What starts out as a classic coming-of-age tale - where a teenager in crisis and a failed father come together and clash, before finding the road towards reconciliation and coming out on the other side changed - soon shifts focus onto the dangerous relationship of complicity unfurling between Linas and young Maja, who winds her way ever further into the father and daughter’s home (and into the former’s thoughts), resulting in a strange ménage à trois (maybe Ieva is attracted to Maja too?) which sees the three of them eating together, sleeping together and going out together at night. One particularly warm-hearted scene sees Linas - who was once a musician and the frontman in a band - taking the girls out dancing and proving that he’s still somebody when he helps them jump a nightclub queue thanks to his contacts in the business, for once winning the admiration of unrelenting Ieva who manages to see her father in a different light.
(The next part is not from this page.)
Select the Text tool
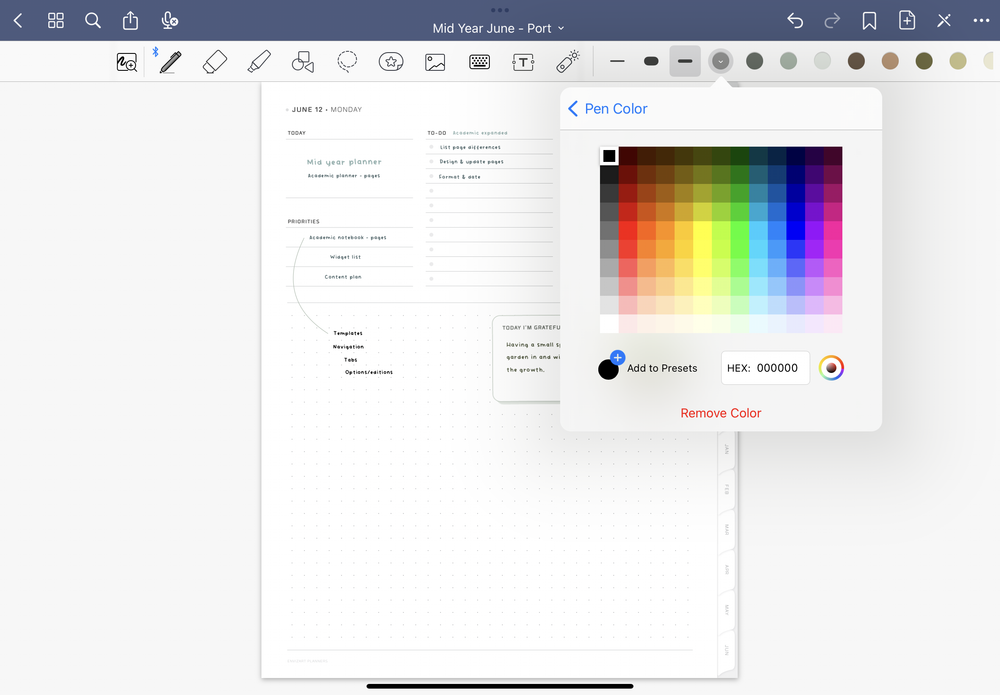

Music itself represents a common ground between the father and daughter (the latter plays the French horn in the school orchestra and shows real talent), confirming that fathers are capable of passing on bad behaviours (a tendency to reach for the bottle, for example), but that they can also bequeath salvific passions, such as this musical interest which will help the young woman to at last spread her wings and fly far away from home. Scripted by Eglė Vertelytė, the film’s focus returns to the relationship between Linas and Ieva, and when we see how much the former is still fighting to do the right thing and to keep on the moral straight and narrow, we can’t help but root for him until the very last, and hope that by righting his wrongs, this young fallible and imperfect man can finally wrestle a smile from his implacable daughter.

The 9th Step is produced by Inscript, with international sales managed by Film Republic.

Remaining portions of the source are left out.